Jennefer’s passion for accessories manifested in her own line of hoes, Jenne O. This style of over-the-knee boot is names after the actress Juliette Lewis. Jennefer had an idea to approach illustrators she admired at a festival in Hackney 2005 to freely illustrate the prepared boot patterns she carried with her. She managed to convince five illustrators before making the actual boots. They were briefed on how to match up the drawings over the seams, as the patterns were flat. Most drawing were finished in a week. Three out of the five boots are displayed here.
Illustrators: Serge Seidlitz, David Cooper & Sarah Howell
A lot of research and preparation goes into creating a collection. Sometimes the inspirations come from historical references, such as the 17th century inspired Chopine shoes designed by Alexander McQueen for Givenchy. Or cherished backstage passes were kept from various shows were saved to keep the memories of those, albeit stressful, moments alive.

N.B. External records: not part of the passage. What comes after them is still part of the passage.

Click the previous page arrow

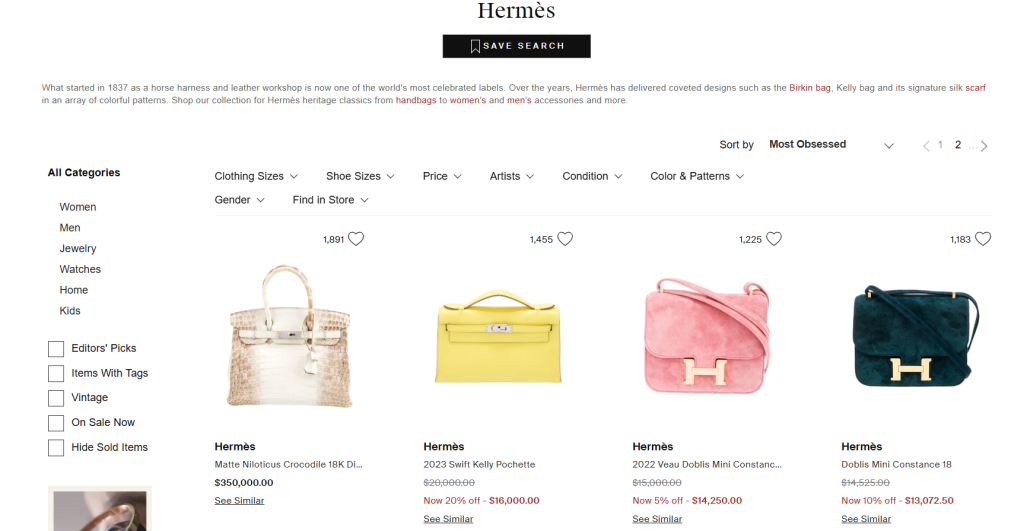coord(926,146)
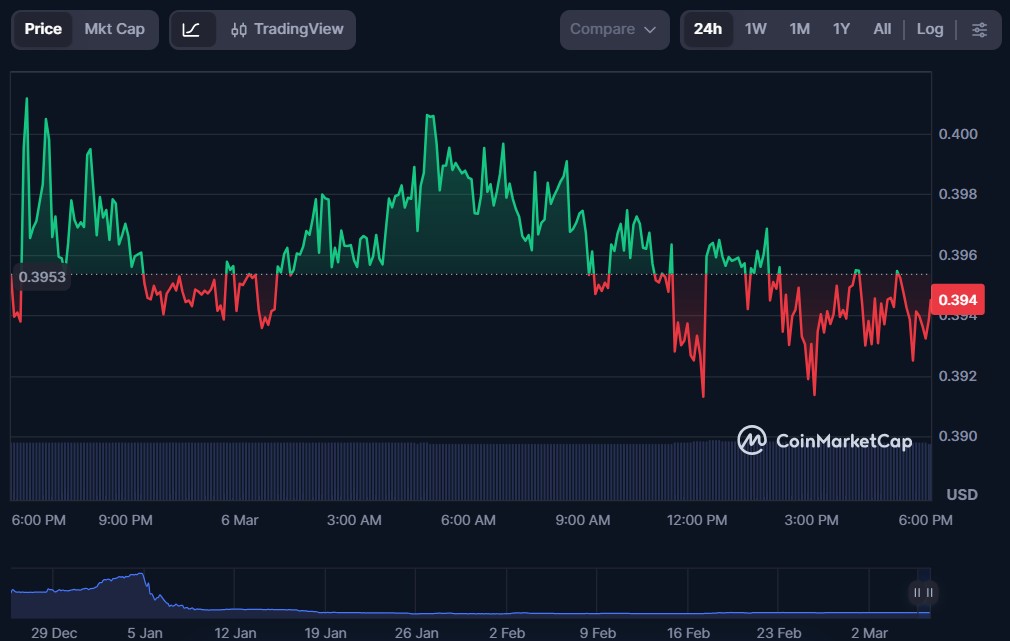Display All time price data
Screen dimensions: 1010x641
point(881,29)
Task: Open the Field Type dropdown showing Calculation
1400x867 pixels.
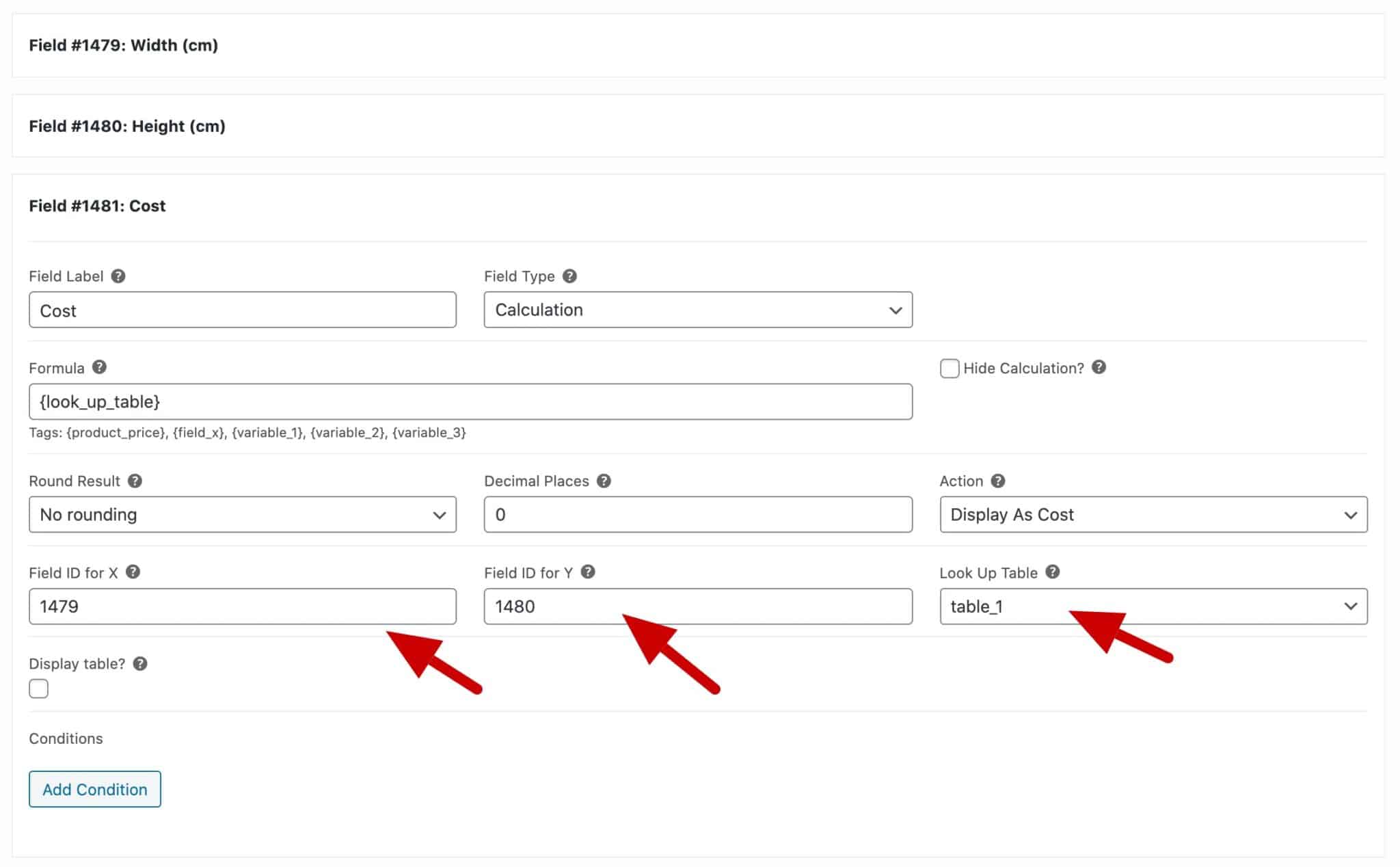Action: (x=697, y=310)
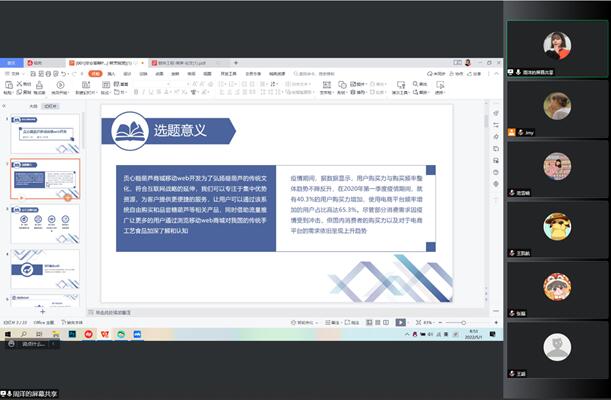
Task: Start slideshow from current slide icon
Action: pyautogui.click(x=60, y=84)
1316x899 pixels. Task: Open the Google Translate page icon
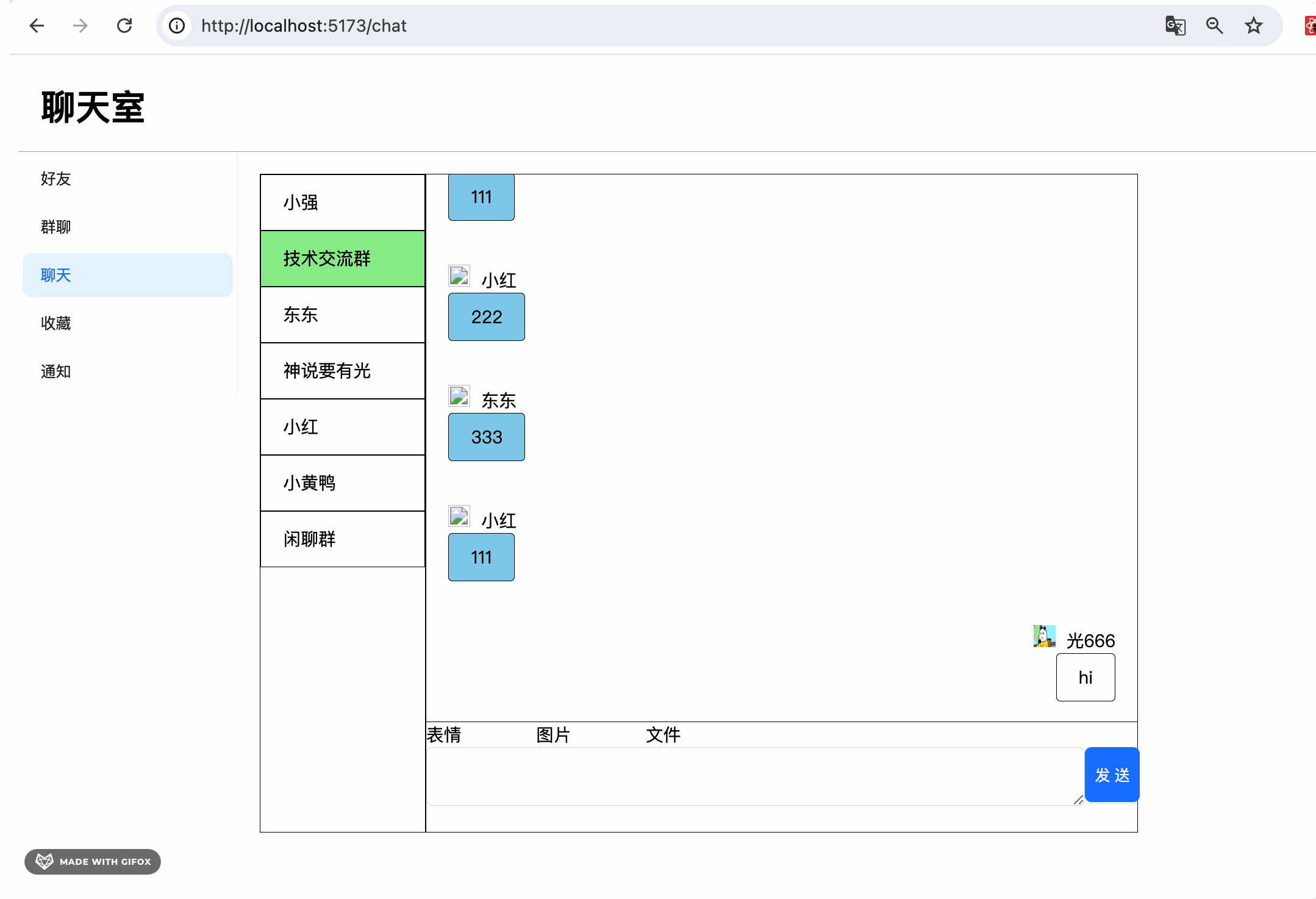click(x=1175, y=26)
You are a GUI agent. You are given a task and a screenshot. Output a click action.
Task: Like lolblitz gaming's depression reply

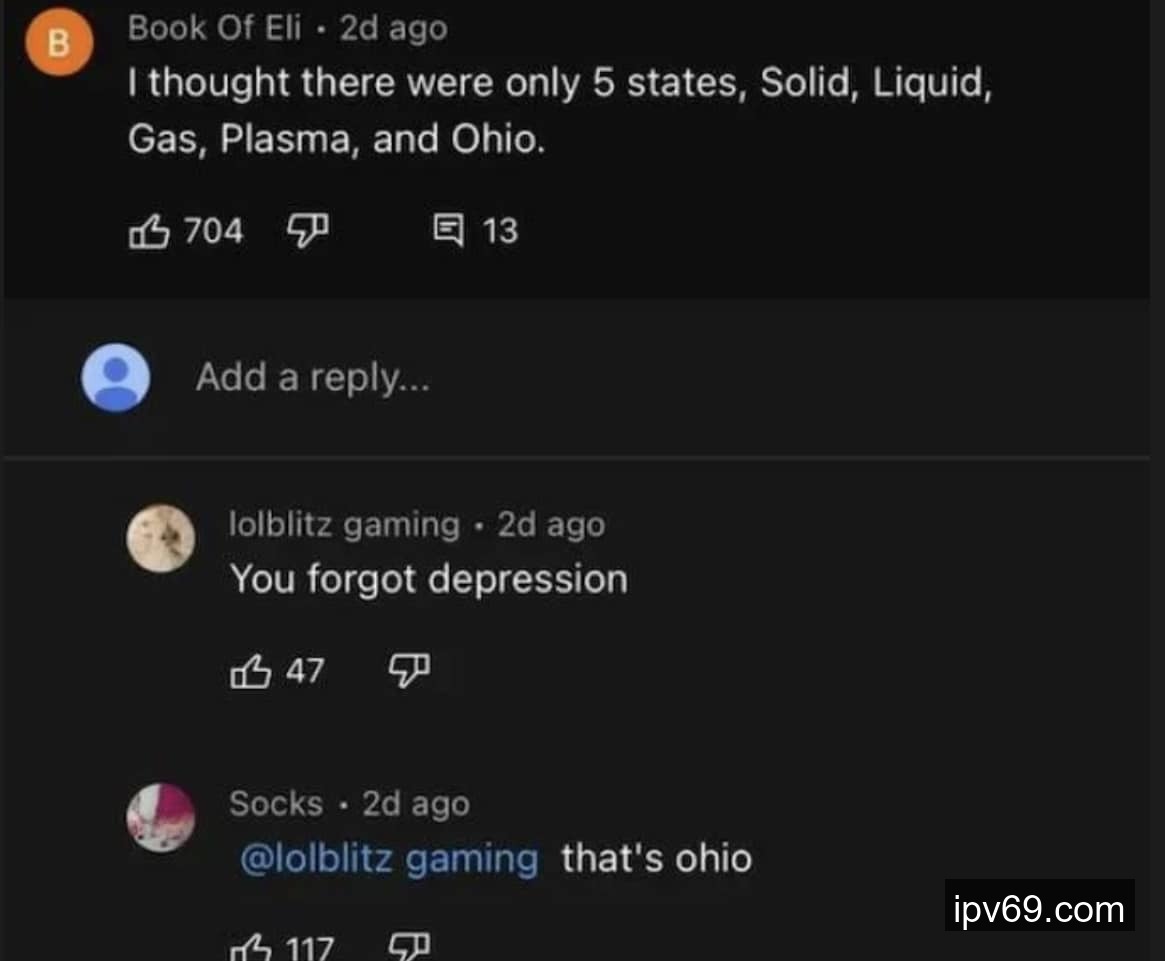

Jennefer could never part with any of her show passes. They span over the years of her career in the industry and the breadth of her involvement.
Chopine Shoes, Alexander McQueen for Givency, Eclect Dissect. A/W 1997
These shoes are referred to and lovingly named as the ‘Wacky Scientist’ by the design team. Part of a collection which was heavily inspired by the 16th and 17th centuries, the shoes are replicas from an old painting. Originally they were elevated slip-on clogs that would go over another pair of shoes, to protect the wearer from getting long skirts dirty. An artist was tasked to carve a shoe last in wood, in order for the shoes to be produced for the show only.